In this blog post, we provide some details on how CockroachDB uses system memory on each node, and what you can do to keep memory usage in CockroachDB under control.
To understand memory usage in CockroachDB, and specifically within a CockroachDB node, it is perhaps useful to imagine memory like a giant cake that is being split up in pieces and distributed to “eat” CockroachDB’s various components.
There are three main cake eaters in CockroachDB; in approximately decreasing order of appetite:
These consumers share in common that the amount of memory they need varies depending on run-time parameters. (There are other fixed-size usages of memory in CockroachDB, but it is negligible in comparison with those above.)
RocksDB’s cache is pretty straightforward: it will consume up to the --cache-size
parameter’s value worth of memory, by default 25% of total system memory, and no more.
The node metadata, in comparison with the other consumers, is negligible, even for clusters with dozens of nodes.
The other items – metadata for replicas and memory used for activity – need more attention and are the subject of this blog post.
On each node, store memory usage increases mainly with the number of stores times the number of replicas per store.
How do database parameters and status influence per-store memory consumption?
Therefore we can say that memory usage related to stores at rest evolves approximately with the following formula:
k1 × (DataSize × ReplicationFactor) / NumNodes + other
Where k1 is the metadata size per replica; and “other” is the rest of the memory usage per store, which is negligible in comparison.

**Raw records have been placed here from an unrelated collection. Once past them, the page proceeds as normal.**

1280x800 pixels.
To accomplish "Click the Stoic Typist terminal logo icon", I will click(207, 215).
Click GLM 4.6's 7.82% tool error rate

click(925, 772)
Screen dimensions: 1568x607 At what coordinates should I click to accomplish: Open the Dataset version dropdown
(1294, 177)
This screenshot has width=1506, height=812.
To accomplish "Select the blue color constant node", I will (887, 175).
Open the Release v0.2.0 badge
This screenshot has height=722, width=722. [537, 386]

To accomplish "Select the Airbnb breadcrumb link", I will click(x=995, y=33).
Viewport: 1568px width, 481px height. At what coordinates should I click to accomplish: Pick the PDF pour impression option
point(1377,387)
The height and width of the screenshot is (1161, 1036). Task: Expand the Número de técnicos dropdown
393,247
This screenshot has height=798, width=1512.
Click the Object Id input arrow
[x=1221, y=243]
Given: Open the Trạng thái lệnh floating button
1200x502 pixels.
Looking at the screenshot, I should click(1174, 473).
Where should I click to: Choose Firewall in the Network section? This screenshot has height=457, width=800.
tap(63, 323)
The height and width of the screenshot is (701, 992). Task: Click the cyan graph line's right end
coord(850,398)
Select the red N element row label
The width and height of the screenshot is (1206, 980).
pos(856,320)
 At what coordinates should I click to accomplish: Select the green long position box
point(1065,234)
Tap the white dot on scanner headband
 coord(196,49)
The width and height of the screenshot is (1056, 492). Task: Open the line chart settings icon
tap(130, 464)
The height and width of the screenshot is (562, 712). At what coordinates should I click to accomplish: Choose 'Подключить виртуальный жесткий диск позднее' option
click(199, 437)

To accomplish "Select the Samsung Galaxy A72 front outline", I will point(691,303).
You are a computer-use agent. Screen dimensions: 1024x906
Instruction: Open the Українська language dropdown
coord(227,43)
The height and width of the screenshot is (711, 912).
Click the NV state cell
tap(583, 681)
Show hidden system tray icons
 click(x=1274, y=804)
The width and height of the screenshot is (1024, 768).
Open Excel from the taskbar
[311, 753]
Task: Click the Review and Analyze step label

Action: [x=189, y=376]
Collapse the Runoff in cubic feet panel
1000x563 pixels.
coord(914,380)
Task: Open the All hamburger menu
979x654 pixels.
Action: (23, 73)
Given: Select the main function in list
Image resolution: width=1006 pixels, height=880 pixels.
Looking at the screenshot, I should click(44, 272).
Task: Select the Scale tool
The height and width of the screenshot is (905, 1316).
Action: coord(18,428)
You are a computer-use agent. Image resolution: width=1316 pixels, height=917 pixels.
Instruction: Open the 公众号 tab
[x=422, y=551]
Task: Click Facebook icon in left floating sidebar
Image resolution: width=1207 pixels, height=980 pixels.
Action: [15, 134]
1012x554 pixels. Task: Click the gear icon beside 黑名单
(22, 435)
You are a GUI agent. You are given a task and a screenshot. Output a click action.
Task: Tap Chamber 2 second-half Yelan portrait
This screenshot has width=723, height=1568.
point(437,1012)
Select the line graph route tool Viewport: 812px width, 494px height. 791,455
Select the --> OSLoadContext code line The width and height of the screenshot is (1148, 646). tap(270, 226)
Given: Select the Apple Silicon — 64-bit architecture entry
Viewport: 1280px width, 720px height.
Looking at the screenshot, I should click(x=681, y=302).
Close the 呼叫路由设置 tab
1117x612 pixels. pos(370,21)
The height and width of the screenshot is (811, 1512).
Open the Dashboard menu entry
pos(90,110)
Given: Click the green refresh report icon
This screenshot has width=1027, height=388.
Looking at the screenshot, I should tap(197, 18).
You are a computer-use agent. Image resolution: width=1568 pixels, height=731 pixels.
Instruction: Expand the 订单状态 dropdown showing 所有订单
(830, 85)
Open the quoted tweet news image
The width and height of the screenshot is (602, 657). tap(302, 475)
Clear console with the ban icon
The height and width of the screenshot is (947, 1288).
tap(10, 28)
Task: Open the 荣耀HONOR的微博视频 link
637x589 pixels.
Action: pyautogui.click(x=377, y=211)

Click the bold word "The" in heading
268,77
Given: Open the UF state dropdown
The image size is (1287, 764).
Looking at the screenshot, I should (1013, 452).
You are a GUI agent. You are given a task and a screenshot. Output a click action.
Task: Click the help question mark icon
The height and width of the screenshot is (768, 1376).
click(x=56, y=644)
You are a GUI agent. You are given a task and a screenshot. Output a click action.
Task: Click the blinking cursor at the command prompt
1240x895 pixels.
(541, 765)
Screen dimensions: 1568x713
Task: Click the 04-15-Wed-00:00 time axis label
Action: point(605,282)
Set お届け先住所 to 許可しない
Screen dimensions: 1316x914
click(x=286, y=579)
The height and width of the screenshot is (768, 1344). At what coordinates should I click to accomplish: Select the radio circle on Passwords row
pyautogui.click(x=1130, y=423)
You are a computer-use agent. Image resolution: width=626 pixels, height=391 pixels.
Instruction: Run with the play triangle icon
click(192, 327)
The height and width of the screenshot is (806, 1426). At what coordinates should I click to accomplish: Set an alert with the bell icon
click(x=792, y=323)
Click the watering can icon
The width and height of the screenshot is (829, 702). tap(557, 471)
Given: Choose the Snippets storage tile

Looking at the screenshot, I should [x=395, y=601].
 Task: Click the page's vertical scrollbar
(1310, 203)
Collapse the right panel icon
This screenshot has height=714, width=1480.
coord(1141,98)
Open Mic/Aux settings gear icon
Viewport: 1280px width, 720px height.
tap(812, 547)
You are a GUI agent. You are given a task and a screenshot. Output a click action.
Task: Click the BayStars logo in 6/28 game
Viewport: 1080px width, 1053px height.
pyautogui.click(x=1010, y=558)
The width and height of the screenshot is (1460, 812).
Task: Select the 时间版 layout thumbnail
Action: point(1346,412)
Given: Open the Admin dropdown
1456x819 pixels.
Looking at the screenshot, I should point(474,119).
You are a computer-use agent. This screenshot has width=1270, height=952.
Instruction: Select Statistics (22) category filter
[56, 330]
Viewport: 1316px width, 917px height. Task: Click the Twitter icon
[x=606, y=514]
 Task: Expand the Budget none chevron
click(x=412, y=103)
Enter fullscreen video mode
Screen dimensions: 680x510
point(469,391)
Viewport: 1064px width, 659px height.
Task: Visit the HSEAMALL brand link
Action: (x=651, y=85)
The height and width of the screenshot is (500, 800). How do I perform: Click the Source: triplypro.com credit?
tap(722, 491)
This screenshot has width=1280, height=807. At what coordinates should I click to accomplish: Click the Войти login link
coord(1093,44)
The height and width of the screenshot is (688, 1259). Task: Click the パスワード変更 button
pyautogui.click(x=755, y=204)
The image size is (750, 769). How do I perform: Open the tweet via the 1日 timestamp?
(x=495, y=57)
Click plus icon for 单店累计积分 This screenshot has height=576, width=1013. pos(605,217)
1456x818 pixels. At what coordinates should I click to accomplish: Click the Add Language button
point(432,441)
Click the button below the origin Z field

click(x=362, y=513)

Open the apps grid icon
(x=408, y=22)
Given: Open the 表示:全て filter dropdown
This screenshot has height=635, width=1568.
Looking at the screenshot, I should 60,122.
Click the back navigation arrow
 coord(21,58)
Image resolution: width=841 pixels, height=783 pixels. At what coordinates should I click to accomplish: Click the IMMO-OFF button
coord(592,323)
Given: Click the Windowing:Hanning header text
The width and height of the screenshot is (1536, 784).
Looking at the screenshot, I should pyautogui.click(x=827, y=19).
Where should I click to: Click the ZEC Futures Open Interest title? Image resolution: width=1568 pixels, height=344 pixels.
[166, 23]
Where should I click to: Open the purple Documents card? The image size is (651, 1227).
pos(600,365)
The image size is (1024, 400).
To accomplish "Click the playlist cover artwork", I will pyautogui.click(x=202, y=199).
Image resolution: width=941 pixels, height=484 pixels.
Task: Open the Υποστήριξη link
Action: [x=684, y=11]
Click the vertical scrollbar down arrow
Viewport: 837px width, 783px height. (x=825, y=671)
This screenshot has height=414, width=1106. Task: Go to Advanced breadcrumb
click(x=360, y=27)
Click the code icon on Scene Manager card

From a complexity theory perspective, we say that store memory usage is:
O( (1 / NumNodes) × ( DataSize × ReplicationFactor) ).
The main variables in this equation are available from CockroachDB’s admin UI: the number of nodes and replicas per node.
Although the precise value of the parameter k1 is not directly available, an operator can estimate the overall memory incurred by stores. This can be done simply by first disabling SQL clients temporarily from one of the cluster nodes (or alternatively, by adding a new node without clients and letting the replicas migrate to the new node), ensure that distributed SQL queries are not run on the isolated node, then observe how much system memory is needed for the node, and subtract the RocksDB cache size from this. The result gives the overall cost of replica metadata.
Another characteristic of the at-rest memory usage incurred by stores is that it evolves slowly and predictably: the overall database size is typically an application-level metric that closely follows business growth, and the number of nodes is is typically changed under operator supervision.
Finally, note how how the formula above has the number of nodes as divisor: adding more nodes, keeping all parameters equal, will decrease memory usage per node. This property can be used advantageously when running off cloud resources, where memory is often not priced linearly: adding 10 new nodes with 2GB of RAM each is usually cheaper than switching five existing nodes from 2GB to 6GB each. Scale can lower your costs!
Under load, each node receives requests to update stores locally and across the network. These requests are queued until they are processed. Bursts of activity cause data to pile up in queues.
How do database parameters and status influence this memory consumption?
Therefore we can say that memory usage related to store activity evolves approximately with the following formula:
k2 × NumInFlightOperations / (NumNodes × NodeSpeed) + other
Where k2 is the memory costs incurred per data accumulated in some queues per active transaction; and “other” is the rest of the memory usage due to activity load, which is negligible in comparison. From a complexity theory perspective, we say that memory usage related to store activity is:
O( (1 / NumNodes) × ( NumInFlightOperations / NodeSpeed) ).
Again the admin UI provides some insight by showing the number of SQL clients and queries executed, which in a production database is likely to correspond more or less with the load on store.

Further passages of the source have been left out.